**任务目标**
逐字引用自包含"Given: Open the Кредитвест Банк link"的那一行起直至最后一行的各行，首尾两行均包括在内。

**所给信息**

((

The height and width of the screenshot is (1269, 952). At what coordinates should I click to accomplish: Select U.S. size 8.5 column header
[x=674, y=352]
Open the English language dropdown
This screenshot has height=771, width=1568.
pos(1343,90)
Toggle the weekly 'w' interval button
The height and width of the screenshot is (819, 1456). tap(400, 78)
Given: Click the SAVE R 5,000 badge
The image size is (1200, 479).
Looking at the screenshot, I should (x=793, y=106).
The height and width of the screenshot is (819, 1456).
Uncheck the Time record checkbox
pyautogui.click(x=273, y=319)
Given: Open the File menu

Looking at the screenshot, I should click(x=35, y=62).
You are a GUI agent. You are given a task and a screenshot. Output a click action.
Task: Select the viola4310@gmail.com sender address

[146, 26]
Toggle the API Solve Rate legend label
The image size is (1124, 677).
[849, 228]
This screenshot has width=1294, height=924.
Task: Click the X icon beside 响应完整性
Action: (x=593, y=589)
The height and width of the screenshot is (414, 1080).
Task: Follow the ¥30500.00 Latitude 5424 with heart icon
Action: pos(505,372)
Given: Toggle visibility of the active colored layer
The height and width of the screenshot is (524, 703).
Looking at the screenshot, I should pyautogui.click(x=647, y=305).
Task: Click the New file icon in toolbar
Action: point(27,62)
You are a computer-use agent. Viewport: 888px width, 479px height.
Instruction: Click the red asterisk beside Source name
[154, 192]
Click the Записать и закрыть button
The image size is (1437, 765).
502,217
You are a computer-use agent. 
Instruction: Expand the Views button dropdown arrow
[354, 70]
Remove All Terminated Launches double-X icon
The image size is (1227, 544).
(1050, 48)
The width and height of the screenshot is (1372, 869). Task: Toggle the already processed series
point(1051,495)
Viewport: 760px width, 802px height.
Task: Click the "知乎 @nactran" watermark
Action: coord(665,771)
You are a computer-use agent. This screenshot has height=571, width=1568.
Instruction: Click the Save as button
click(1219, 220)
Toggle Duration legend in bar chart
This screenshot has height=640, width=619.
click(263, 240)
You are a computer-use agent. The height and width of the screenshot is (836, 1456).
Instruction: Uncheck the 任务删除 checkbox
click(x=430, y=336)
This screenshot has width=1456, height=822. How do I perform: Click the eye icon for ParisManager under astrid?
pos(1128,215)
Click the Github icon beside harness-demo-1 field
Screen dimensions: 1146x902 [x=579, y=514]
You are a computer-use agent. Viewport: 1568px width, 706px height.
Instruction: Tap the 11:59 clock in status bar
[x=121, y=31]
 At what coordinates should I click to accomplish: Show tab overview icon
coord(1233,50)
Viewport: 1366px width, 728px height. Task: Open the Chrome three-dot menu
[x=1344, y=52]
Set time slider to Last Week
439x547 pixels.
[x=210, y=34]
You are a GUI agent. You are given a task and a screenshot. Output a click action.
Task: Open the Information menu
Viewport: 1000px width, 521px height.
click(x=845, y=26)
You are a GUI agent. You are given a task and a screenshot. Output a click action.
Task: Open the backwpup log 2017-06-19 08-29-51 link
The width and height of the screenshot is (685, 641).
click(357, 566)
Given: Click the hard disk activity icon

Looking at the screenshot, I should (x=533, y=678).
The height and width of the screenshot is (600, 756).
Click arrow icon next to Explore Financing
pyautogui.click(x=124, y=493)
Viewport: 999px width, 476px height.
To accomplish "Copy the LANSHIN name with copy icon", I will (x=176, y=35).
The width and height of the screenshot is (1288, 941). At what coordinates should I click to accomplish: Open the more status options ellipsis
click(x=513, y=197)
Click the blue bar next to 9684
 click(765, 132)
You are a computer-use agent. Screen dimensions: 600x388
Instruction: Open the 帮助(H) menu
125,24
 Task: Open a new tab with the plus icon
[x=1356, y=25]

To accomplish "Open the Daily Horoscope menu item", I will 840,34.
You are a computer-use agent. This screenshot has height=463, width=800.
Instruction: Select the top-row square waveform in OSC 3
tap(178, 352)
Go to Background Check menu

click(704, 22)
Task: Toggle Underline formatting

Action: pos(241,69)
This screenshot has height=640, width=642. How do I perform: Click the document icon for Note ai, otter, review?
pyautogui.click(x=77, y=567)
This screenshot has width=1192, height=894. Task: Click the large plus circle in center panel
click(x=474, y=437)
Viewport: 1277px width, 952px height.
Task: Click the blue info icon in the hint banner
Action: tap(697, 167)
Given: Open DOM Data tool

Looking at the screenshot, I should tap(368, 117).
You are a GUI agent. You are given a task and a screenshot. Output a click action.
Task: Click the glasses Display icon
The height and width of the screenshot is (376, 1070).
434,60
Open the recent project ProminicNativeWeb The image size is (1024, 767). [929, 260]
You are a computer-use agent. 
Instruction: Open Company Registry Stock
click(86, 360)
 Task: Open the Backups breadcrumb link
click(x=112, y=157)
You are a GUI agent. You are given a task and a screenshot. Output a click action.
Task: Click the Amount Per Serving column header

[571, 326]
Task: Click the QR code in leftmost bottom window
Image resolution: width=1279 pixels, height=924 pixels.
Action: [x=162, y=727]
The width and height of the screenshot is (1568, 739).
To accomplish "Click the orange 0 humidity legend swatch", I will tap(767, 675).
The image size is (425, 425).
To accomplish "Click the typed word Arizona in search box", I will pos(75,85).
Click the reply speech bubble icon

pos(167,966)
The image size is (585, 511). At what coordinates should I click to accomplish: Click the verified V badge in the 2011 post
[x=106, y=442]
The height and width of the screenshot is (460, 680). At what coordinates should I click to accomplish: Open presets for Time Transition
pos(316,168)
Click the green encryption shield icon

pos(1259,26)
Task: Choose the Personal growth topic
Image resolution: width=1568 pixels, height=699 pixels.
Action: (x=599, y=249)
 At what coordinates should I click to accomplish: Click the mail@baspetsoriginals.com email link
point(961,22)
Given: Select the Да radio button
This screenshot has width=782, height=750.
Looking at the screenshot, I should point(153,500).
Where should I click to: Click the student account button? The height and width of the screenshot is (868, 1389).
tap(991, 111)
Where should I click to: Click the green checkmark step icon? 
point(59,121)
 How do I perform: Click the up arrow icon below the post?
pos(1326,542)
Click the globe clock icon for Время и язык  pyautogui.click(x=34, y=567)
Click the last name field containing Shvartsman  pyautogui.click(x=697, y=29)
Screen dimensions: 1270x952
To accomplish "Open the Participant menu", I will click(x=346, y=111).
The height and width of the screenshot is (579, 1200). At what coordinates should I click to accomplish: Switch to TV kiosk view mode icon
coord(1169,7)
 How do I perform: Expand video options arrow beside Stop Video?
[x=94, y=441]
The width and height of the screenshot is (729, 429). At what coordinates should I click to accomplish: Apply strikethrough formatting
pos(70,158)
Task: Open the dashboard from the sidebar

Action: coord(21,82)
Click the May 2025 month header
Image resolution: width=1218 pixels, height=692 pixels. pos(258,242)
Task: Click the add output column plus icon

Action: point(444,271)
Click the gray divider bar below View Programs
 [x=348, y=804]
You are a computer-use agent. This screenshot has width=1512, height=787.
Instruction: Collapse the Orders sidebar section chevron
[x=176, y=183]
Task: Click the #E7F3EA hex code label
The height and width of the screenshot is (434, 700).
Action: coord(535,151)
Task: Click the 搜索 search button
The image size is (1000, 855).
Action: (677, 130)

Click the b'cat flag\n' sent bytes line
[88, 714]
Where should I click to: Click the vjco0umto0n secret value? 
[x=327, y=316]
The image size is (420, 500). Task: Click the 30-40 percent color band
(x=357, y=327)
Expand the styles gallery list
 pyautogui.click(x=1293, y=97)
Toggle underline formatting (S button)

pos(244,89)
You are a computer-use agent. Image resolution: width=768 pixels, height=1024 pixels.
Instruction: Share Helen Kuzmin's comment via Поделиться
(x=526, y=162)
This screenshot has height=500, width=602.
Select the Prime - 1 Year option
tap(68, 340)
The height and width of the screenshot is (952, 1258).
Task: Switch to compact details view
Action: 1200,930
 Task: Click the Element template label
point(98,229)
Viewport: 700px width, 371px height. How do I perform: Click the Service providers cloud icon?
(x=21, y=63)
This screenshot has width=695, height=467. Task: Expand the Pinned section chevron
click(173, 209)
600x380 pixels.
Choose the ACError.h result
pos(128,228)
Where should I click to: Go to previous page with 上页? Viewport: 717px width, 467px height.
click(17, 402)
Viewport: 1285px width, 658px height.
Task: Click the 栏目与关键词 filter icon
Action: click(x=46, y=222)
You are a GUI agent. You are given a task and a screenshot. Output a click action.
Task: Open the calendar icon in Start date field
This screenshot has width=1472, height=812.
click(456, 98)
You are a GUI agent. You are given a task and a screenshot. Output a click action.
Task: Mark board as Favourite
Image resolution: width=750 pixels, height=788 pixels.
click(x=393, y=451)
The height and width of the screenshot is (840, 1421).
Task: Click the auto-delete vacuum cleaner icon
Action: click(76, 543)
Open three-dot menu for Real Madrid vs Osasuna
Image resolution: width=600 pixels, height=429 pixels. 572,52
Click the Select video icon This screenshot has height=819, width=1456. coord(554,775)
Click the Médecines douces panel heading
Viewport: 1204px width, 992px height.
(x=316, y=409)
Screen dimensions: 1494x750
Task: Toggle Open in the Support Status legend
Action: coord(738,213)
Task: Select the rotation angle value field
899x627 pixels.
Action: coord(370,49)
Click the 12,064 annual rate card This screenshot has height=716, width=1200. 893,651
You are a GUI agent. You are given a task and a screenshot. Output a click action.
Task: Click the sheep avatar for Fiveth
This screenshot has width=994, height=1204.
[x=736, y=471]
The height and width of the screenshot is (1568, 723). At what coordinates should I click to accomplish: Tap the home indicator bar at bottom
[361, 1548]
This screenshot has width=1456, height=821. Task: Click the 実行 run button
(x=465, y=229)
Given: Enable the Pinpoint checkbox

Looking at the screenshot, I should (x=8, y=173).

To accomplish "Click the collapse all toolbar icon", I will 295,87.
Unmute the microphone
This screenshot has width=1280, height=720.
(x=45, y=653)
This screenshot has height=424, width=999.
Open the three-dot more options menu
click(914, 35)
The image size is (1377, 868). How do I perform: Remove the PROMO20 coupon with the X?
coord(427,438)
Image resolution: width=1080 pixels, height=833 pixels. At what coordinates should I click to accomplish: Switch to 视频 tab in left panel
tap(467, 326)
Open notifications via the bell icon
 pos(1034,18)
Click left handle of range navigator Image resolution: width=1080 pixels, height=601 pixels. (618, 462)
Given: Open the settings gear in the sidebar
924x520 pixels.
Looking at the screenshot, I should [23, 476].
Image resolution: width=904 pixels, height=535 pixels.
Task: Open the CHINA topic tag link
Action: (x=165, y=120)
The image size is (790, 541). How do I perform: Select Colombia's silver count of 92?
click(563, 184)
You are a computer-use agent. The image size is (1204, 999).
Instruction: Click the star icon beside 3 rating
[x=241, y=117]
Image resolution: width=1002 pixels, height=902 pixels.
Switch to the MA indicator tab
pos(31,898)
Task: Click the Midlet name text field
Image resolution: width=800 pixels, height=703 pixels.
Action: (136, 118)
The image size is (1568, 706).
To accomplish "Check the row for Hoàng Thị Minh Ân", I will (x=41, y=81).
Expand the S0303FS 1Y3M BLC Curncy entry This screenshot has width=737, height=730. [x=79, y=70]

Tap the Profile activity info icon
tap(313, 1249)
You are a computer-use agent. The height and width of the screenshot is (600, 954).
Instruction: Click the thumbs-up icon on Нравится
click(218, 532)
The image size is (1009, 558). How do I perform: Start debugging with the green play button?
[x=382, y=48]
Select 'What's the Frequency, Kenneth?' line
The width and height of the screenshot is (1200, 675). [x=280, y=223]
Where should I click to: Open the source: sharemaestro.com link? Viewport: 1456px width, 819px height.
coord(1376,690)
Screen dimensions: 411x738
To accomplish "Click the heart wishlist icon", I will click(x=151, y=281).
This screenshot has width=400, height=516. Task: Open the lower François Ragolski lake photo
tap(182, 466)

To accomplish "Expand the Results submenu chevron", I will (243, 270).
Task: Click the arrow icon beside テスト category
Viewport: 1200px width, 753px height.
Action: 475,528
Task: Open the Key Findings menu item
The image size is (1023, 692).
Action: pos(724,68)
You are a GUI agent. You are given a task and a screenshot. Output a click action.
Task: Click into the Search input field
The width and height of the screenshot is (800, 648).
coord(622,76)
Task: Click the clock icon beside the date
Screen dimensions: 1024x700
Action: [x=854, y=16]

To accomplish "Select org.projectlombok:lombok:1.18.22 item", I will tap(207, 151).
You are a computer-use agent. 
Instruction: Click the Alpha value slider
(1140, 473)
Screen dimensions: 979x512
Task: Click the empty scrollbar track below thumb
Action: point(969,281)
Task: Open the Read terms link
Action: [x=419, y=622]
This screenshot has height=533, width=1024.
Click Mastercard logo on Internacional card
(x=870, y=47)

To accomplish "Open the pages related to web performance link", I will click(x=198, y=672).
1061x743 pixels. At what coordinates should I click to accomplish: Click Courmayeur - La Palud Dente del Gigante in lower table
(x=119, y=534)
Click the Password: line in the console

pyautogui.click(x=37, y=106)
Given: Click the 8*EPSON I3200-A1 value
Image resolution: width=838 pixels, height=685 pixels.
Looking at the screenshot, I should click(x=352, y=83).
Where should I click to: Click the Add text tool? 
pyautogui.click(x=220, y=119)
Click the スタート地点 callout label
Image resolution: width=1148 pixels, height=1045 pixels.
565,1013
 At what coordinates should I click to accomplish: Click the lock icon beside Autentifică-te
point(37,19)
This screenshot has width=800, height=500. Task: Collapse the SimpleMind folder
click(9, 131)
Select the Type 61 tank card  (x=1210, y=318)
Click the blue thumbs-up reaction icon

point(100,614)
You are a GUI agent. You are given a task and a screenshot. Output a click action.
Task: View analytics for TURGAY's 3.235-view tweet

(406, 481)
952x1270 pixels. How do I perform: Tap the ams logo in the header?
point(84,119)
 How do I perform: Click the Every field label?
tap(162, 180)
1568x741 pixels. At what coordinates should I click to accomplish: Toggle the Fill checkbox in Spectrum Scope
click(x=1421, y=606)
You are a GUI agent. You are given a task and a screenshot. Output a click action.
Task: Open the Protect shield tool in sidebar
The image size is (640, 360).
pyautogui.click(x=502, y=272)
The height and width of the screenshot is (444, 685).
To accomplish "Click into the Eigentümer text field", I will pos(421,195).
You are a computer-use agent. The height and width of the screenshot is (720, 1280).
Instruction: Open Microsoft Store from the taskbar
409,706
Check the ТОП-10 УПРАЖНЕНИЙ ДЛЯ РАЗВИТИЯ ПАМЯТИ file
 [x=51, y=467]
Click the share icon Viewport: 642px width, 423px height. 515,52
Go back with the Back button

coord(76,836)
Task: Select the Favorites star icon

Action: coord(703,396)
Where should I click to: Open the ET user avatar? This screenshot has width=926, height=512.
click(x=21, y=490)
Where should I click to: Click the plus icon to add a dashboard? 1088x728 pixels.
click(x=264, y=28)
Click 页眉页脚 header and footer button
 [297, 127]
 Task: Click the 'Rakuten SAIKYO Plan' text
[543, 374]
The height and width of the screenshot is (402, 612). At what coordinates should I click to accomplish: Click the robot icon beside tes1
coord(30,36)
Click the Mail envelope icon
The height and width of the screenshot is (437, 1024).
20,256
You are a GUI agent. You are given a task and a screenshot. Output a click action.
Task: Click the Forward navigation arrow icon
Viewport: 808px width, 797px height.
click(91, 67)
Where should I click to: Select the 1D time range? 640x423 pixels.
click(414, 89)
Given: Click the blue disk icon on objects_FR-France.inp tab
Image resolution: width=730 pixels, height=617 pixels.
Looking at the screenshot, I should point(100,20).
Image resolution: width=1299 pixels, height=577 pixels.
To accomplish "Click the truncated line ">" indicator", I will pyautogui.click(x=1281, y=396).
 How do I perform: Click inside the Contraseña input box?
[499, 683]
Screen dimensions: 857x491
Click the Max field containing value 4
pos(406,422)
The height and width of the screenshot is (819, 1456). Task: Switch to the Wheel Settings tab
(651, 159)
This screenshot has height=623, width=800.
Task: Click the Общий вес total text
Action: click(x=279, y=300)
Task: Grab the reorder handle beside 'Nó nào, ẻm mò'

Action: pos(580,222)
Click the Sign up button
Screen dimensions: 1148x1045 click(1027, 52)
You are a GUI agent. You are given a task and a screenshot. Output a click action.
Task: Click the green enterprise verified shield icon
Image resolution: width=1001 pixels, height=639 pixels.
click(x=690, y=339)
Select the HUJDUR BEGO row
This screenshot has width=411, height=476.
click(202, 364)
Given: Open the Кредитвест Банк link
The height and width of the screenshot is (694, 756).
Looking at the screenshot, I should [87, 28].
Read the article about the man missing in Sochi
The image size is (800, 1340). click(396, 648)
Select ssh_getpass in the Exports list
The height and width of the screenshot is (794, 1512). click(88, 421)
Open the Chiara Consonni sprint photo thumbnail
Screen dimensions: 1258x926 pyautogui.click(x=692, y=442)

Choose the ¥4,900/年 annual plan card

))

**回答内容**
Given: Open the Кредитвест Банк link
The height and width of the screenshot is (694, 756).
Looking at the screenshot, I should [87, 28].
Read the article about the man missing in Sochi
The image size is (800, 1340). click(396, 648)
Select ssh_getpass in the Exports list
The height and width of the screenshot is (794, 1512). click(88, 421)
Open the Chiara Consonni sprint photo thumbnail
Screen dimensions: 1258x926 pyautogui.click(x=692, y=442)

Choose the ¥4,900/年 annual plan card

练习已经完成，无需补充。